| ASSIGNMENT |
What you write must match, character for character, the lines from the one with "The height and" down to the one with "640x481 pixels. At" in the listing below, minus its pictures.

| RECORDS PROVIDED |
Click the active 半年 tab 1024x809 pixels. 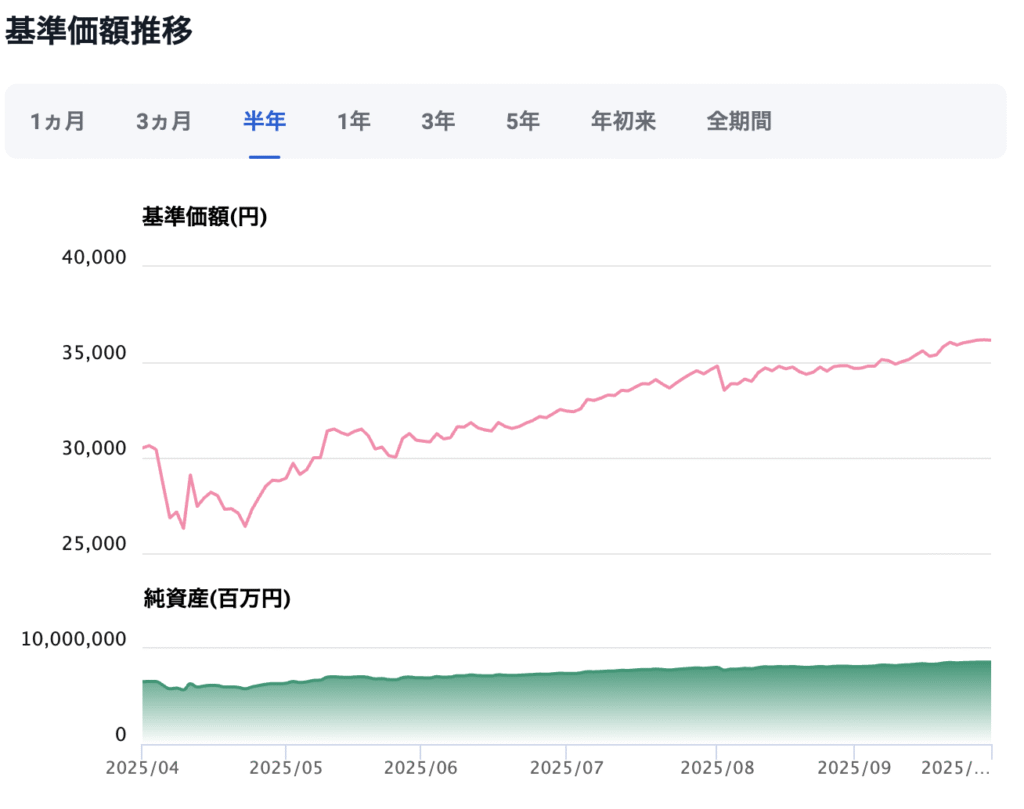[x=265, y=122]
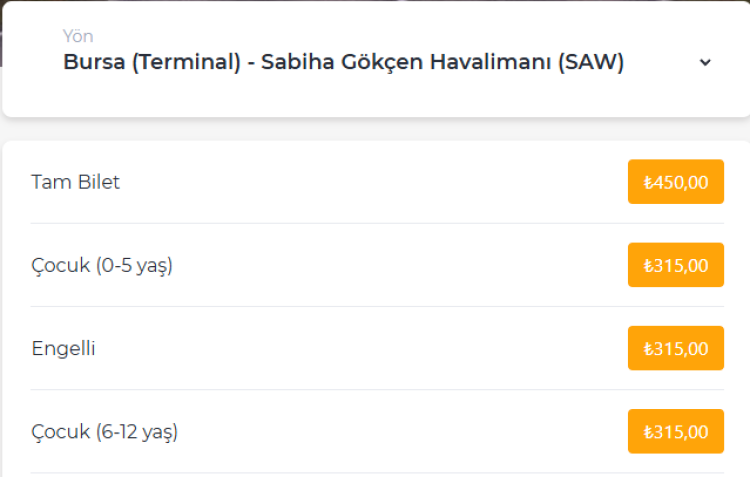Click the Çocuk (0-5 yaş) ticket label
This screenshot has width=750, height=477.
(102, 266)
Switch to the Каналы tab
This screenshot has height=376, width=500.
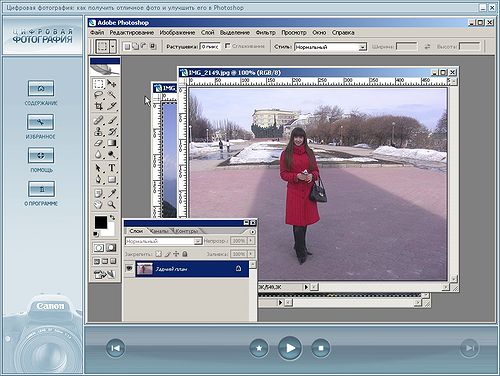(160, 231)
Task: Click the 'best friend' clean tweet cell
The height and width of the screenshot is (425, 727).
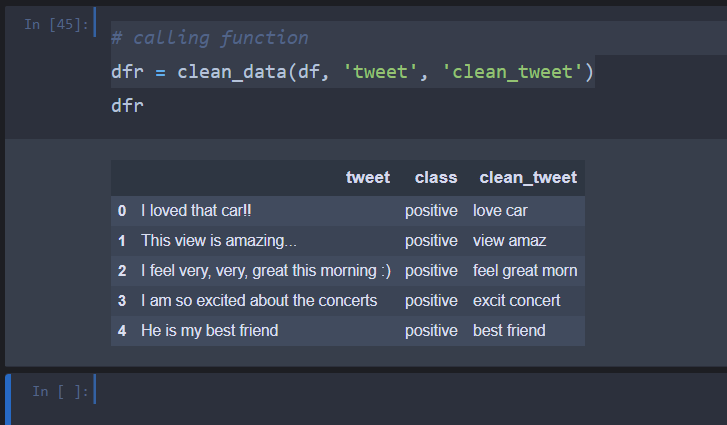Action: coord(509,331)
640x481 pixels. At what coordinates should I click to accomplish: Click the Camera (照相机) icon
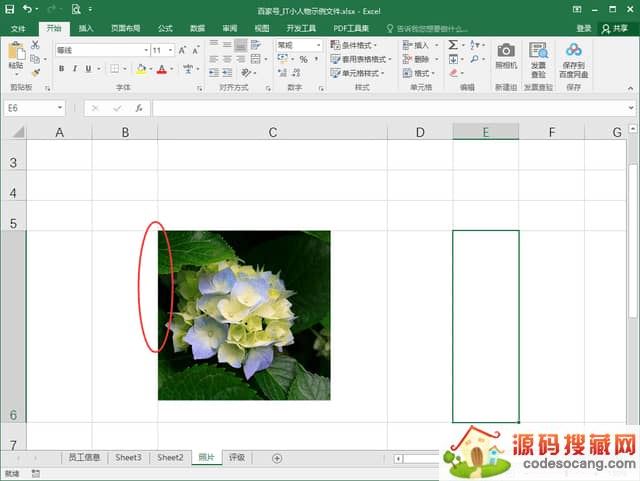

--

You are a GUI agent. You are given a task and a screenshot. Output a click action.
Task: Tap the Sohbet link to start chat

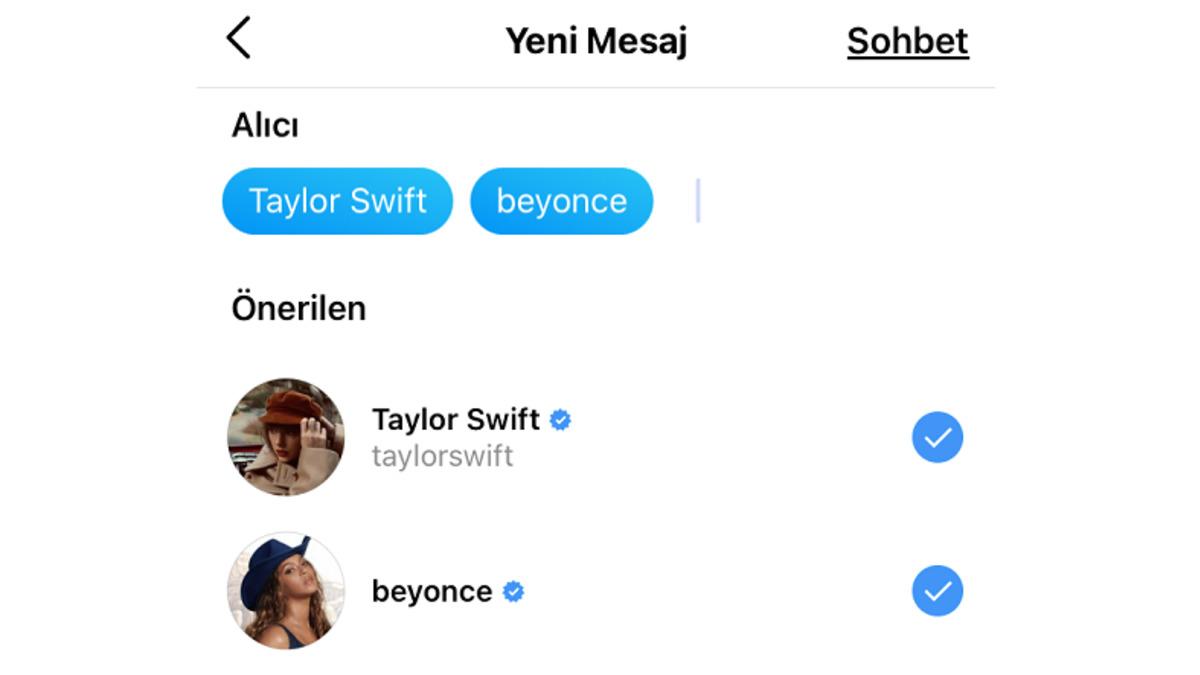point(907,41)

| THE COMPLETED TASK |
The height and width of the screenshot is (425, 727).
Action: coord(509,331)
640x481 pixels. At what coordinates should I click to accomplish: Click the Camera (照相机) icon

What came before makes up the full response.